(About this task):
Copy out the news briefs on Canada and Brazil below word for word, from the first line to the last.

(Text block):

Content starts

CANADA: Canada’s banking industry regulator will consider limiting how much firms are able to lend to riskier homebuyers as part of a review intended to safeguard the financial system from a housing slump. (BBG)

BRAZIL: Congressional Democrats added to pressure on President Joe Biden to kick Jair Bolsonaro out of the country, even as US officials stick to a wait-and-see approach in hopes that the former president of Brazil will make good on a promise to return home on his own. (BBG)

BRAZIL: Brazilian Finance Minister Fernando Haddad announced on Thursday a package of measures to increase revenue and cut spending in order to reduce an estimated primary deficit of 232 billion reais ($46 billion) in this year's budget. (RTRS)

Content ends

(Given material):
Content starts

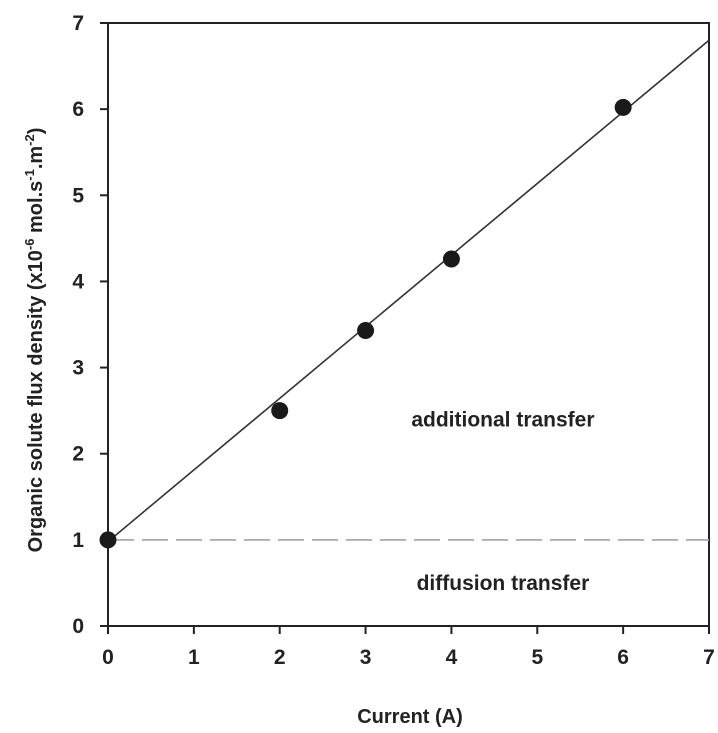 Image resolution: width=718 pixels, height=733 pixels. Describe the element at coordinates (30, 245) in the screenshot. I see `y-axis-title-exp1: -6` at that location.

Content ends

(Answer space):
CANADA: Canada’s banking industry regulator will consider limiting how much firms are able to lend to riskier homebuyers as part of a review intended to safeguard the financial system from a housing slump. (BBG)

BRAZIL: Congressional Democrats added to pressure on President Joe Biden to kick Jair Bolsonaro out of the country, even as US officials stick to a wait-and-see approach in hopes that the former president of Brazil will make good on a promise to return home on his own. (BBG)

BRAZIL: Brazilian Finance Minister Fernando Haddad announced on Thursday a package of measures to increase revenue and cut spending in order to reduce an estimated primary deficit of 232 billion reais ($46 billion) in this year's budget. (RTRS)